(数据集行)
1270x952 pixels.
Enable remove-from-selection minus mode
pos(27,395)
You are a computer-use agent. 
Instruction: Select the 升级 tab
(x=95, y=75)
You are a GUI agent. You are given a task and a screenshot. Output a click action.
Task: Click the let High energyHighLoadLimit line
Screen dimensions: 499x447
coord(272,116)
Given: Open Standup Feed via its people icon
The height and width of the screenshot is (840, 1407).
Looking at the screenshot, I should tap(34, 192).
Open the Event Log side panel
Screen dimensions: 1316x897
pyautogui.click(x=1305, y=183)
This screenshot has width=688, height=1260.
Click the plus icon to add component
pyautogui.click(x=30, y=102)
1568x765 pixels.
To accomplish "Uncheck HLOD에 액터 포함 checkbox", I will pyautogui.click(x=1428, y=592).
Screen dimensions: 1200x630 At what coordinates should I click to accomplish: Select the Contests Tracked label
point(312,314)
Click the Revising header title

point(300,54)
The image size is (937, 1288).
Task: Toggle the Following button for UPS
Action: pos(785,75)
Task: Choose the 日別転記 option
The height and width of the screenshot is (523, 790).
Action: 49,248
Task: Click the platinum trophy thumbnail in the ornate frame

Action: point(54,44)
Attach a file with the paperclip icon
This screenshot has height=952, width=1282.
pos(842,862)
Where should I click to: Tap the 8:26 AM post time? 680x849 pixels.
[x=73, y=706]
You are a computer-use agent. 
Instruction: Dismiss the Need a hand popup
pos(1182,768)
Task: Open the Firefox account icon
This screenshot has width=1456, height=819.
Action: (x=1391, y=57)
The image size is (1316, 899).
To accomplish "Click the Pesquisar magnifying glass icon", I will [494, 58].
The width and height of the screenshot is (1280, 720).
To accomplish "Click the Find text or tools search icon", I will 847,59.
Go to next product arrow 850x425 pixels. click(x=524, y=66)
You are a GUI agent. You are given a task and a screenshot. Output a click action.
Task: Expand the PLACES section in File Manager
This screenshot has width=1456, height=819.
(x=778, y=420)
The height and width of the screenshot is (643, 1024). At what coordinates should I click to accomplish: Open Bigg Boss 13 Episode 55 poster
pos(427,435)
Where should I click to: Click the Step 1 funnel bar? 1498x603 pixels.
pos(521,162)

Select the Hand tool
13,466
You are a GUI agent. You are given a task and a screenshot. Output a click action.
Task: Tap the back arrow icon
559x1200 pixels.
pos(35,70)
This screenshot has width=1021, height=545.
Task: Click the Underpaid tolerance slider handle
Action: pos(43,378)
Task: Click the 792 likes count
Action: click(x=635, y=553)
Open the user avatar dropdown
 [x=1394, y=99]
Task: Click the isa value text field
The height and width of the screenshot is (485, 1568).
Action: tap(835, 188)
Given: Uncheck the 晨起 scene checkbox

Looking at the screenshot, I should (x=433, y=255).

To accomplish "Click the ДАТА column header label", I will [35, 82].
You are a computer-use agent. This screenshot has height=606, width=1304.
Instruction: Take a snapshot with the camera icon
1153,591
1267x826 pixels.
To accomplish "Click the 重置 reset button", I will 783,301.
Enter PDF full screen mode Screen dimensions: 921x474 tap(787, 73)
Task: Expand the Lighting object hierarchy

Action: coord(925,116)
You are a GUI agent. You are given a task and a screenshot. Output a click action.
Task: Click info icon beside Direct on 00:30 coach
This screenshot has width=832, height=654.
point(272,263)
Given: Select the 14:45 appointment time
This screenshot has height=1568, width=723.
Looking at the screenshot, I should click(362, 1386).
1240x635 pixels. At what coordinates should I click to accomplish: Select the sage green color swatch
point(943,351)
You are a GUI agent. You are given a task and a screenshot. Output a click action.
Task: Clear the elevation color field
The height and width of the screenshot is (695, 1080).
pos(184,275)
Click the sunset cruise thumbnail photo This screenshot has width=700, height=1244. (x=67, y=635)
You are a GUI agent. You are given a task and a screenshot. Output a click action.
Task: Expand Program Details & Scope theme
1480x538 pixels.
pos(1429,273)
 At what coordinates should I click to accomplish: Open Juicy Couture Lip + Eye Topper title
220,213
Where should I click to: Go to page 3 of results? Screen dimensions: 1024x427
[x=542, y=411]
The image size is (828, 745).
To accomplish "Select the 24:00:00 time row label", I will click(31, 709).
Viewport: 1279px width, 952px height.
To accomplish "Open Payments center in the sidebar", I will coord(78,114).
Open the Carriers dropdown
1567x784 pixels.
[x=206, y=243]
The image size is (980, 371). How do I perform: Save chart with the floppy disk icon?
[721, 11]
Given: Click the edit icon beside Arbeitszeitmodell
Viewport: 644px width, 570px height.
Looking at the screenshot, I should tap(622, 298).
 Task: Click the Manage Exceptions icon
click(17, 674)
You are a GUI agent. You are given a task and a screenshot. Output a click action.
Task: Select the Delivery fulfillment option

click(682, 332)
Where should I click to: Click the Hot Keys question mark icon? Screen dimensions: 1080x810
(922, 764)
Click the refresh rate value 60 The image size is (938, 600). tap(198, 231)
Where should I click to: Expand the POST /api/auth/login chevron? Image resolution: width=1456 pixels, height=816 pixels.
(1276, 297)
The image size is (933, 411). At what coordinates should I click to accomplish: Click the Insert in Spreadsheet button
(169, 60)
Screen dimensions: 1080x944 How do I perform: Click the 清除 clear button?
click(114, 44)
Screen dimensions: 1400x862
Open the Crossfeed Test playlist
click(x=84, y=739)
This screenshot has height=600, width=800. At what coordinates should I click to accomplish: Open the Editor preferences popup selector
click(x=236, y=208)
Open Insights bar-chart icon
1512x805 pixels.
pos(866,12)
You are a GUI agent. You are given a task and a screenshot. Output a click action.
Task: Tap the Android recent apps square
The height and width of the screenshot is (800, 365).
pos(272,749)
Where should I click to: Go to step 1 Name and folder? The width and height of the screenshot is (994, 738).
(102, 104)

▶ _挑战_
请将上方全部数据行改写为 Markdown 表格，设“序号”与“内容”两列，逐行编号并略去空行。

▶ _本题答案_
| 序号 | 内容 |
|---|---|
| 1 | 1270x952 pixels. |
| 2 | Enable remove-from-selection minus mode |
| 3 | pos(27,395) |
| 4 | You are a computer-use agent.  |
| 5 | Instruction: Select the 升级 tab |
| 6 | (x=95, y=75) |
| 7 | You are a GUI agent. You are given a task and a screenshot. Output a click action. |
| 8 | Task: Click the let High energyHighLoadLimit line |
| 9 | Screen dimensions: 499x447 |
| 10 | coord(272,116) |
| 11 | Given: Open Standup Feed via its people icon |
| 12 | The height and width of the screenshot is (840, 1407). |
| 13 | Looking at the screenshot, I should tap(34, 192). |
| 14 | Open the Event Log side panel |
| 15 | Screen dimensions: 1316x897 |
| 16 | pyautogui.click(x=1305, y=183) |
| 17 | This screenshot has width=688, height=1260. |
| 18 | Click the plus icon to add component |
| 19 | pyautogui.click(x=30, y=102) |
| 20 | 1568x765 pixels. |
| 21 | To accomplish "Uncheck HLOD에 액터 포함 checkbox", I will pyautogui.click(x=1428, y=592). |
| 22 | Screen dimensions: 1200x630 At what coordinates should I click to accomplish: Select the Contests Tracked label |
| 23 | point(312,314) |
| 24 | Click the Revising header title |
| 25 | point(300,54) |
| 26 | The image size is (937, 1288). |
| 27 | Task: Toggle the Following button for UPS |
| 28 | Action: pos(785,75) |
| 29 | Task: Choose the 日別転記 option |
| 30 | The height and width of the screenshot is (523, 790). |
| 31 | Action: 49,248 |
| 32 | Task: Click the platinum trophy thumbnail in the ornate frame |
| 33 | Action: point(54,44) |
| 34 | Attach a file with the paperclip icon |
| 35 | This screenshot has height=952, width=1282. |
| 36 | pos(842,862) |
| 37 | Where should I click to: Tap the 8:26 AM post time? 680x849 pixels. |
| 38 | [x=73, y=706] |
| 39 | You are a computer-use agent.  |
| 40 | Instruction: Dismiss the Need a hand popup |
| 41 | pos(1182,768) |
| 42 | Task: Open the Firefox account icon |
| 43 | This screenshot has width=1456, height=819. |
| 44 | Action: (x=1391, y=57) |
| 45 | The image size is (1316, 899). |
| 46 | To accomplish "Click the Pesquisar magnifying glass icon", I will [494, 58]. |
| 47 | The width and height of the screenshot is (1280, 720). |
| 48 | To accomplish "Click the Find text or tools search icon", I will 847,59. |
| 49 | Go to next product arrow 850x425 pixels. click(x=524, y=66) |
| 50 | You are a GUI agent. You are given a task and a screenshot. Output a click action. |
| 51 | Task: Expand the PLACES section in File Manager |
| 52 | This screenshot has width=1456, height=819. |
| 53 | (x=778, y=420) |
| 54 | The height and width of the screenshot is (643, 1024). At what coordinates should I click to accomplish: Open Bigg Boss 13 Episode 55 poster |
| 55 | pos(427,435) |
| 56 | Where should I click to: Click the Step 1 funnel bar? 1498x603 pixels. |
| 57 | pos(521,162) |
| 58 | Select the Hand tool |
| 59 | 13,466 |
| 60 | You are a GUI agent. You are given a task and a screenshot. Output a click action. |
| 61 | Task: Tap the back arrow icon |
| 62 | 559x1200 pixels. |
| 63 | pos(35,70) |
| 64 | This screenshot has width=1021, height=545. |
| 65 | Task: Click the Underpaid tolerance slider handle |
| 66 | Action: pos(43,378) |
| 67 | Task: Click the 792 likes count |
| 68 | Action: click(x=635, y=553) |
| 69 | Open the user avatar dropdown |
| 70 |  [x=1394, y=99] |
| 71 | Task: Click the isa value text field |
| 72 | The height and width of the screenshot is (485, 1568). |
| 73 | Action: tap(835, 188) |
| 74 | Given: Uncheck the 晨起 scene checkbox |
| 75 | Looking at the screenshot, I should (x=433, y=255). |
| 76 | To accomplish "Click the ДАТА column header label", I will [35, 82]. |
| 77 | You are a computer-use agent. This screenshot has height=606, width=1304. |
| 78 | Instruction: Take a snapshot with the camera icon |
| 79 | 1153,591 |
| 80 | 1267x826 pixels. |
| 81 | To accomplish "Click the 重置 reset button", I will 783,301. |
| 82 | Enter PDF full screen mode Screen dimensions: 921x474 tap(787, 73) |
| 83 | Task: Expand the Lighting object hierarchy |
| 84 | Action: coord(925,116) |
| 85 | You are a GUI agent. You are given a task and a screenshot. Output a click action. |
| 86 | Task: Click info icon beside Direct on 00:30 coach |
| 87 | This screenshot has width=832, height=654. |
| 88 | point(272,263) |
| 89 | Given: Select the 14:45 appointment time |
| 90 | This screenshot has height=1568, width=723. |
| 91 | Looking at the screenshot, I should click(362, 1386). |
| 92 | 1240x635 pixels. At what coordinates should I click to accomplish: Select the sage green color swatch |
| 93 | point(943,351) |
| 94 | You are a GUI agent. You are given a task and a screenshot. Output a click action. |
| 95 | Task: Clear the elevation color field |
| 96 | The height and width of the screenshot is (695, 1080). |
| 97 | pos(184,275) |
| 98 | Click the sunset cruise thumbnail photo This screenshot has width=700, height=1244. (x=67, y=635) |
| 99 | You are a GUI agent. You are given a task and a screenshot. Output a click action. |
| 100 | Task: Expand Program Details & Scope theme |
| 101 | 1480x538 pixels. |
| 102 | pos(1429,273) |
| 103 |  At what coordinates should I click to accomplish: Open Juicy Couture Lip + Eye Topper title |
| 104 | 220,213 |
| 105 | Where should I click to: Go to page 3 of results? Screen dimensions: 1024x427 |
| 106 | [x=542, y=411] |
| 107 | The image size is (828, 745). |
| 108 | To accomplish "Select the 24:00:00 time row label", I will click(31, 709). |
| 109 | Viewport: 1279px width, 952px height. |
| 110 | To accomplish "Open Payments center in the sidebar", I will coord(78,114). |
| 111 | Open the Carriers dropdown |
| 112 | 1567x784 pixels. |
| 113 | [x=206, y=243] |
| 114 | The image size is (980, 371). How do I perform: Save chart with the floppy disk icon? |
| 115 | [721, 11] |
| 116 | Given: Click the edit icon beside Arbeitszeitmodell |
| 117 | Viewport: 644px width, 570px height. |
| 118 | Looking at the screenshot, I should tap(622, 298). |
| 119 |  Task: Click the Manage Exceptions icon |
| 120 | click(17, 674) |
| 121 | You are a GUI agent. You are given a task and a screenshot. Output a click action. |
| 122 | Task: Select the Delivery fulfillment option |
| 123 | click(682, 332) |
| 124 | Where should I click to: Click the Hot Keys question mark icon? Screen dimensions: 1080x810 |
| 125 | (922, 764) |
| 126 | Click the refresh rate value 60 The image size is (938, 600). tap(198, 231) |
| 127 | Where should I click to: Expand the POST /api/auth/login chevron? Image resolution: width=1456 pixels, height=816 pixels. |
| 128 | (1276, 297) |
| 129 | The image size is (933, 411). At what coordinates should I click to accomplish: Click the Insert in Spreadsheet button |
| 130 | (169, 60) |
| 131 | Screen dimensions: 1080x944 How do I perform: Click the 清除 clear button? |
| 132 | click(114, 44) |
| 133 | Screen dimensions: 1400x862 |
| 134 | Open the Crossfeed Test playlist |
| 135 | click(x=84, y=739) |
| 136 | This screenshot has height=600, width=800. At what coordinates should I click to accomplish: Open the Editor preferences popup selector |
| 137 | click(x=236, y=208) |
| 138 | Open Insights bar-chart icon |
| 139 | 1512x805 pixels. |
| 140 | pos(866,12) |
| 141 | You are a GUI agent. You are given a task and a screenshot. Output a click action. |
| 142 | Task: Tap the Android recent apps square |
| 143 | The height and width of the screenshot is (800, 365). |
| 144 | pos(272,749) |
| 145 | Where should I click to: Go to step 1 Name and folder? The width and height of the screenshot is (994, 738). |
| 146 | (102, 104) |